Fun story...
By way of background, here in TX counties are by and large organizing distribution of the vaccines. Any TX resident who is eligible for the vaccine (anyone over 16 at this point, I think) can sign up on any or many wait lists and go to the first available appointment. You don't have to be a resident of the county distributing the shots in order to receive them there.
So I sign up for and receive my first shot of Pfizer (#teampfizer Woot! Woot!) in the next town over, sponsored by my county. I go in just a few days, maybe a week, before I'm scheduled for cardiac bypass surgery, with my surgeon's blessing. Schedule dose #2 for 3 weeks later, per protocol.
Surgery goes very well, and 3 weeks later I'm a couple of days out of the hospital and my second dose appointment is coming up. We're hearing all these potential side effects, and although every day is markedly better than the day before, I still had my sternum sawed in two and feel like I've been hit by a truck every time I sneeze. I'm still sleeping on the recliner, I'm still popping Norco at night. No big deal, but the doc says (reasonably imo) to hold off on dose #2. So I cancel, figuring there's a window and I can just reschedule again once the doc clears me for dose #2 in a few weeks.
Fast forward another couple of weeks, and I go to schedule dose #2. It turns out that the distribution center where I got the vaccine stopped using Pfizer and switched to Moderna (boo! hiss!). In fact, the original date that my second dose was scheduled was the very last day that they were distributing Pfizer. So they suggest I go to one of the other counties or distribution centers offering the Pfizer vaccine for dose #2. See online portal, yadda yadda yadda.
I call 3 different places around me that have Pfizer, and they all tell me that unless I got dose #1 with them, their protocol is to not allow me to schedule dose #2 with them. So I go back to the phone number of the original distribution center, who tells me that they've been hearing that from others, and they are just telling them to lie and say that they're signing up for dose #1. She's a city employee - she (a) is not a medical professional but assures me that the second dose is identical in every way to the first, and (b) has no phone numbers at the county, CDC, or anywhere else that can help me. Sorry, good luck.

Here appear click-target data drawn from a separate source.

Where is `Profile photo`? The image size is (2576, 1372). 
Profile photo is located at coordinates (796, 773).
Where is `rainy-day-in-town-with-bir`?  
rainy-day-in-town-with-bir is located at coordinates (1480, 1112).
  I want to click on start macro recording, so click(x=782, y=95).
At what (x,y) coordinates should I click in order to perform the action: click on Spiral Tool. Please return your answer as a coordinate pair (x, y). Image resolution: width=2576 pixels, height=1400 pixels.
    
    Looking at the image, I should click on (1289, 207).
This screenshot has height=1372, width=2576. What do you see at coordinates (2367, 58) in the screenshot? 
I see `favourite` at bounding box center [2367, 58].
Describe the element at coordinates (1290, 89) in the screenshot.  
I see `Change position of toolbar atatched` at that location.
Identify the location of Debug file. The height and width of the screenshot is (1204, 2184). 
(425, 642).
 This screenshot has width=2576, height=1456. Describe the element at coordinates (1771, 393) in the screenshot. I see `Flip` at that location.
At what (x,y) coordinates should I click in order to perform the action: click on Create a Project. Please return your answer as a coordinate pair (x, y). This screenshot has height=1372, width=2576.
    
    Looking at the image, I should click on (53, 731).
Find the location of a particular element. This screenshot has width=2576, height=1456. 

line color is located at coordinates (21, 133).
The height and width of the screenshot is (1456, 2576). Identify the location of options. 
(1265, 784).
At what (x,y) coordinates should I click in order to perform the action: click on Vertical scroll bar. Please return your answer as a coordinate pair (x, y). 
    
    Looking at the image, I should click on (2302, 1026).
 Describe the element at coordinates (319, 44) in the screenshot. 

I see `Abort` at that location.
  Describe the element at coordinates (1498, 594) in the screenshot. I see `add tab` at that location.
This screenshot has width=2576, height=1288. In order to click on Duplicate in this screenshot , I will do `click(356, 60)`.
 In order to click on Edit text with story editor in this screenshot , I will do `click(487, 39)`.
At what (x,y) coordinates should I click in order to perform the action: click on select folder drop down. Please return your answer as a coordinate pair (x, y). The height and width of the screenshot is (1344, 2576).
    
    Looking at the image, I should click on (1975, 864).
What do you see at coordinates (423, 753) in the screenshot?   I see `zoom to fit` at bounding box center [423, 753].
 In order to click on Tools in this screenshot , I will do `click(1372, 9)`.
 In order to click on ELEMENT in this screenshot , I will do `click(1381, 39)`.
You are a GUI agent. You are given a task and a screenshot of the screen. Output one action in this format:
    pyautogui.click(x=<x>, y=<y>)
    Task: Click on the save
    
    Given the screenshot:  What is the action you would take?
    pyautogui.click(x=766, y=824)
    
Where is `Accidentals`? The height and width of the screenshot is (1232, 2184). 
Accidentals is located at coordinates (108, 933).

I am able to confirm that this municipal employee can be trusted on this particular medical point, and both google and my cousin the physician are able to validate that, yes, the second dose is indeed identical in every way to the first dose. So, I lie and get the first (shh! actually second) dose from a different distribution center near me.
The only problem is that I now have two vaccination cards that both say I've been given dose #1. So in the future, if I have to prove to anyone that I'm fully vaccinated, I have to convince them that this is equivalent to getting both doses. I assume that, if society devolves into a dystopian hellscape, I will be relegated to the underground resistance as a result.
But at least I'll have a cool code name like "The Scorpion", and a plasma rail gun.
tl;dr: both doses are the same. Lying to the authorities for fun and profit.